**How to complete this task**
Report back every line below that carries the word "agent".

Listed records: Begin

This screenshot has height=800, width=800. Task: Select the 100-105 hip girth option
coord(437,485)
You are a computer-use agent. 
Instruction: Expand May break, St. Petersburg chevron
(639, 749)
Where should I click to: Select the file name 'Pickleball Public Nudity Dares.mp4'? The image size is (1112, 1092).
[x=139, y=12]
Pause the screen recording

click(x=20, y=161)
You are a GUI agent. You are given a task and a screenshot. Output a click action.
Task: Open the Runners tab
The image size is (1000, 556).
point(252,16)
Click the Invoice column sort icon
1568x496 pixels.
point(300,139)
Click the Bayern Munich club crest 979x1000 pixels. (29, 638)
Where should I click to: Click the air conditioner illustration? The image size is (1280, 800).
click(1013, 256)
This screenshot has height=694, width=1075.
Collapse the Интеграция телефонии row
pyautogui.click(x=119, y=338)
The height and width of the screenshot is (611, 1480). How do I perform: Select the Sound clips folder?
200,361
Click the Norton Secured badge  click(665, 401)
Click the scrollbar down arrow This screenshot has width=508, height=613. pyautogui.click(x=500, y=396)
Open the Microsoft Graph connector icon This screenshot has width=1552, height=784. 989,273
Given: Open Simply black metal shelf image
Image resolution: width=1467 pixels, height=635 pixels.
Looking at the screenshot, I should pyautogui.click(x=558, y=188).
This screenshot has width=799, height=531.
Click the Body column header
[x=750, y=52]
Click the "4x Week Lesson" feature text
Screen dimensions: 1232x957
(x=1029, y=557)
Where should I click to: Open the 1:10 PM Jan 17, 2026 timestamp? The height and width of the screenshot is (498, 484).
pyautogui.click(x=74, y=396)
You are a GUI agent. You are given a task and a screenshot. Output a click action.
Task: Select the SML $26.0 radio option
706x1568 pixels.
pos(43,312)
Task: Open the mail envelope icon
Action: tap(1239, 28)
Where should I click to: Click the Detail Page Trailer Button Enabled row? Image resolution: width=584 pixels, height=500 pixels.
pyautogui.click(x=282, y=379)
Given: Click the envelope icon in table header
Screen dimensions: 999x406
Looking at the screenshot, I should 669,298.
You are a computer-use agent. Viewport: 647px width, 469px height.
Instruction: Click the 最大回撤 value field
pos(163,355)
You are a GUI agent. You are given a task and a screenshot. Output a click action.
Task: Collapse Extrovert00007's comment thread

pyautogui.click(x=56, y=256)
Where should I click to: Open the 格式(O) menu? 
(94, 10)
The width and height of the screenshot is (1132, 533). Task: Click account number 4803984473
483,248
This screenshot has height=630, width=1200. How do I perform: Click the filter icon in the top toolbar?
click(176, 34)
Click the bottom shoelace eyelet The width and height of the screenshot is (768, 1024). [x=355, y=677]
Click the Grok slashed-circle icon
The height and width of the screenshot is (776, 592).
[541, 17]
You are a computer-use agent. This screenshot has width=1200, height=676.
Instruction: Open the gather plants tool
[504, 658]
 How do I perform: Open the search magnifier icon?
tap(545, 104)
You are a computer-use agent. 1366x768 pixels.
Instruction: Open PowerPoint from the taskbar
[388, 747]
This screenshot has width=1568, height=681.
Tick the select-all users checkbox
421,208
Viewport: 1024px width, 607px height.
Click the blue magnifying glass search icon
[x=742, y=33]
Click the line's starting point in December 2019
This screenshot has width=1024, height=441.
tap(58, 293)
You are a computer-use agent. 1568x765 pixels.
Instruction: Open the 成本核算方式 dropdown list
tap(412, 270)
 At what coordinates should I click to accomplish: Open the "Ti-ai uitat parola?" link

Listed records: End

**Reply to the exercise**
You are a computer-use agent. 
You are a GUI agent. You are given a task and a screenshot. Output a click action.
You are a GUI agent. You are given a task and a screenshot. Output a click action.
You are a computer-use agent. Viewport: 647px width, 469px height.
You are a GUI agent. You are given a task and a screenshot. Output a click action.
You are a computer-use agent. This screenshot has width=1200, height=676.
You are a computer-use agent. 1366x768 pixels.
You are a computer-use agent. 1568x765 pixels.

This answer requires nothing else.